Jushin Liger, Ebessan, & Tigers Mask vs. Super Delfin, Perro, & Kuishinbo Kamen 11/24/03 Osaka Pro Tokyo Holiday Paradise

I suspected what this match would be when I saw it was Osaka Pro, and I was not disappointed to see that I was right! This is a Japanese comedy match in it's purest form, and that really, really works for me. Ebessan and Kamen are flat out comedy wrestlers, and spent the beginning of the match "fighting", i.e. posing and playing to the crowd and trying to get their partners to tag them so they wouldn't have to do any work. They do a wonderful job including Liger, who has comedic chops all his own. Several points in the match involve Liger getting excited to so some comedic trope, only for everyone around him to suddenly so something different or act very serious and look at him like he's nuts. There's something called "The M-Pro Hop" (I believe, anyway) where after a hectic comedy sequence, everyone in the ring turns around and hops suddenly. Don't ask me to explain it in more detail, but it's a thing! At one point they're going to do it in the match, and Liger's very excited, but when the moment comes everyone else crouches down and he's left hopping all by himself. Poor Liger! But yes, he did a wonderful job with everything as expected. You also get absurd running gags like Ebessan continuously baseball sliding into the same random ringside cameraman all through the match, and a lot of verbal joking that was obviously lost on me (Deg, feel free to translate if there's anything worthwhile!).

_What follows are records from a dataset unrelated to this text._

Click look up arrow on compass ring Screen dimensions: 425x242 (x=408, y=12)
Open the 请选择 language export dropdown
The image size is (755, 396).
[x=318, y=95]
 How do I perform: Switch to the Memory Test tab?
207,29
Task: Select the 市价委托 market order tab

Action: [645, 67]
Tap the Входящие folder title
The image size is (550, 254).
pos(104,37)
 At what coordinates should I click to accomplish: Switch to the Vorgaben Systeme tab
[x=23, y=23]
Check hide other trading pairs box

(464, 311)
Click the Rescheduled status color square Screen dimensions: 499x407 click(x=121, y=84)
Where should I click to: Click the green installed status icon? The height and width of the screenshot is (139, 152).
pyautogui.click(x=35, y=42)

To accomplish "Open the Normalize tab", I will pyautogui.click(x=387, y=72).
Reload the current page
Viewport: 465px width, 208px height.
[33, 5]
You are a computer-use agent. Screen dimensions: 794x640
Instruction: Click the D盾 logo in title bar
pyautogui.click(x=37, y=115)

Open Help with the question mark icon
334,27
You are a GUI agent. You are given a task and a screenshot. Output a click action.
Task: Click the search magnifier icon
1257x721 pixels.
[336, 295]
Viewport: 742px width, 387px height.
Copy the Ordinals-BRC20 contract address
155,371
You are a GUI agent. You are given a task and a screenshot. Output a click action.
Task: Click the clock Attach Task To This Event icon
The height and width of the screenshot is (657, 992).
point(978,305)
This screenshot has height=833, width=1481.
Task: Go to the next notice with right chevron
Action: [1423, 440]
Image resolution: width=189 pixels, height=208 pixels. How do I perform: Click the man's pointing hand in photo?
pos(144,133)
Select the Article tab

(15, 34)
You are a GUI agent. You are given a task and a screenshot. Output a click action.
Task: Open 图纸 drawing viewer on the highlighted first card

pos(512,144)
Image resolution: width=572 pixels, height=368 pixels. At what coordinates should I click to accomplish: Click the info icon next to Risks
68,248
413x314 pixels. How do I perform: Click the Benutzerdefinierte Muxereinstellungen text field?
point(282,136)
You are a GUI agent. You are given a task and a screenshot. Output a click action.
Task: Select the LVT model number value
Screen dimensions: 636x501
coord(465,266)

It's very obvious to see that this kind of wrestling was an influence on companies like CHIKARA, and as a fan of this stuff I thought it was great fun.

Obviously this is great if you're a fan of this type of stuff, but it's also interesting to see how influential this stuff is in the modern tropes that drive guys like Jim Cornette up the wall, and how many of them originated in the supposedly super-serious land of Japan! Any favorite comedic moments in wrestling, if not full matches then just moments over the years?